It is a layer made of a heat-resistant resin exhibiting a heat-resistant tensile strength capable of responding to a demand that the multilayer film itself does not deform even when a high tensile or winding tension is applied at 20 to 200 ° C. In addition, the resin constituting such a support layer has a high fluidity at a molding temperature of poly 4-methyl-1-pentene resin, generally 260 to 320 ° C., in a production method by co-extrusion molding of a multilayer film described later. In a die with a poly-4-methyl-1-pentene resin having

Examples of the support resin meeting the above conditions include amorphous resins such as polycarbonate resin, polyphenylene oxide resin, polysulfone resin and polyarylate resin, and crystalline resins such as polyamide resin and polyester resin. Heat-resistant resins represented by alloys of the amorphous resin and the crystalline resin can be given.
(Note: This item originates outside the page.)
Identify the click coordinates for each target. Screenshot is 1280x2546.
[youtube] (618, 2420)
Preferred examples of the support resin include an amorphous resin having a glass transition point (Tg) of 130 ° C. or more and a melting point (Tg).
m) is a polymer alloy comprising a crystalline resin having a temperature of 170 ° C. or higher. Here, Tg is a value obtained by a dilatometry method, and Tm is a value obtained from a melting peak temperature in DSC measurement. In this polymer alloy, the amorphous resin has a function of preventing the multilayer film from being deformed under tension at a high operating temperature due to its high glass transition point, and the crystalline resin has a high fluidity. And contribute to improvement of chemical resistance. Usually, a compatibilizing agent is added as a third component to improve the compatibility between the two, thereby enabling microdispersion of the two morphologically.

Specific examples of preferred polymer alloys include the following combinations. (A) Polyphenylene oxide resin (Tg; 210)
C.) and polyamide resin (Tm of nylon-6: 220)
C., Tm of nylon-6,6; 260 ° C.) (b) Polymer alloy mainly containing polyphenylene oxide resin and polybutylene terephthalate resin (Tm; 221 ° C.)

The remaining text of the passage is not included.